The real question is whether or not a debt is incurred, and, if it in fact appears that current revenues will be available to meet the required payment when it falls due, no debt in the constitutional sense is created. If it appears or is reasonably thought that the Commonwealth will have on hand thirty years hence available current revenue to the extent e. g. of $2,240, a promise now made to apply that revenue to the rental of this waterworks is not a debt within the constitutional sense since it is not beyond the Commonwealth's ability to pay. The situation intended to be prevented by the restriction on the debt of the Commonwealth is that in which the Commonwealth, having promised to pay, has no available revenue with which to meet the payment *Page 487 when it falls due. Accordingly, where it is reasonably certain at the time the obligation is incurred that the Commonwealth will have sufficient revenue to meet future payments as they become due, the vice of incurring indebtedness beyond available means of payment is not present. In the present case, it cannot be doubted that the Commonwealth will have sufficient available revenue to meet the payments stipulated. It follows that no debt is incurred, and the prohibition of section 4 of article IX is not transgressed.

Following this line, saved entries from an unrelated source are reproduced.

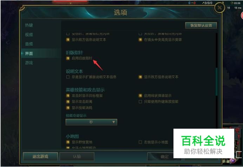The width and height of the screenshot is (243, 167).
Task: Click the dropdown arrow of the cooldown display box
Action: [113, 122]
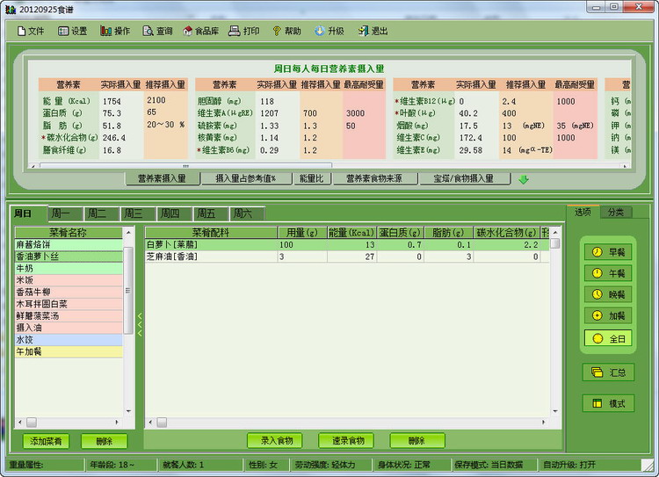
Task: Select the 午餐 lunch meal option
Action: pos(608,273)
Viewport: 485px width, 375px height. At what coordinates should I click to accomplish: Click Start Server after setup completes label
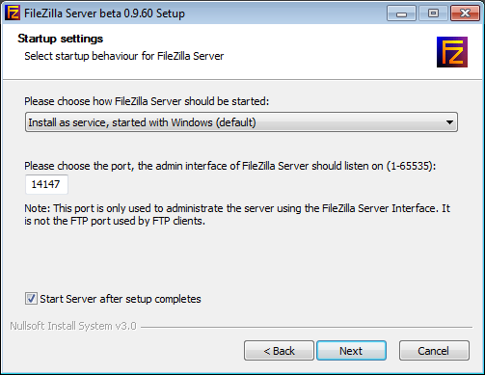121,299
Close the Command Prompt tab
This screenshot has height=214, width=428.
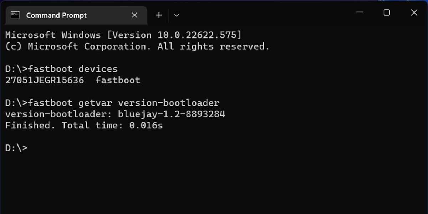tap(134, 15)
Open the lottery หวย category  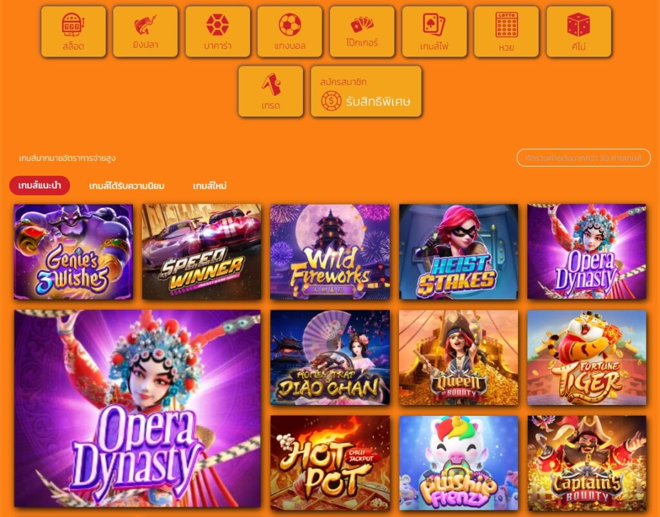pyautogui.click(x=507, y=32)
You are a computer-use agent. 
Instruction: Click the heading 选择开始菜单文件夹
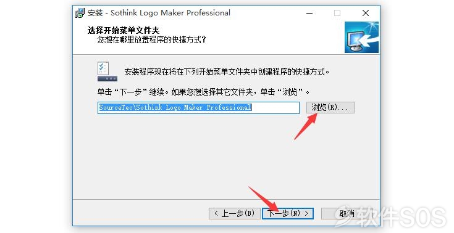(124, 30)
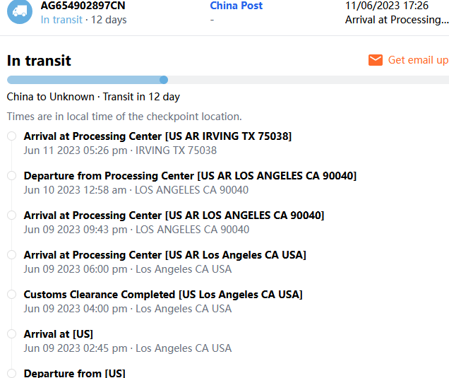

I think the bills should be dismissed. Therefore I dissent.

1 By stipulation between counsel filed of record, for which permission was given at bar, an estimate of the Secretary of Revenue of the Commonwealth was furnished by which it appeared that based upon the experience in the six months' period from June 1, 1935, to November 30, 1935, the revenue of the following taxes indicate an excess of actual receipts over budget estimates as follows: Cigarette tax, $2,500,000 per year, or $5,000,000 for the biennium; gasoline tax, $1,000,000 per year, or $2,000,000 for the biennium; excess profit on liquor stores, $1,500,000, or $3,000,000 for the biennium. He certified that from all sources of state revenue the excess for the biennium will be not less than $4,000,000.

2 It may be here stated that the Department of Property and Supplies of the Commonwealth reports that the total rentals for space paid by the Commonwealth during the fiscal year expiring May 31, 1935, amounted to the sum of $874,734.26; that for the fiscal year of 1936, due to the increase in the number of stores opened by the State Liquor Control Board, it is estimated such total rentals to be paid will aggregate $1,150,000.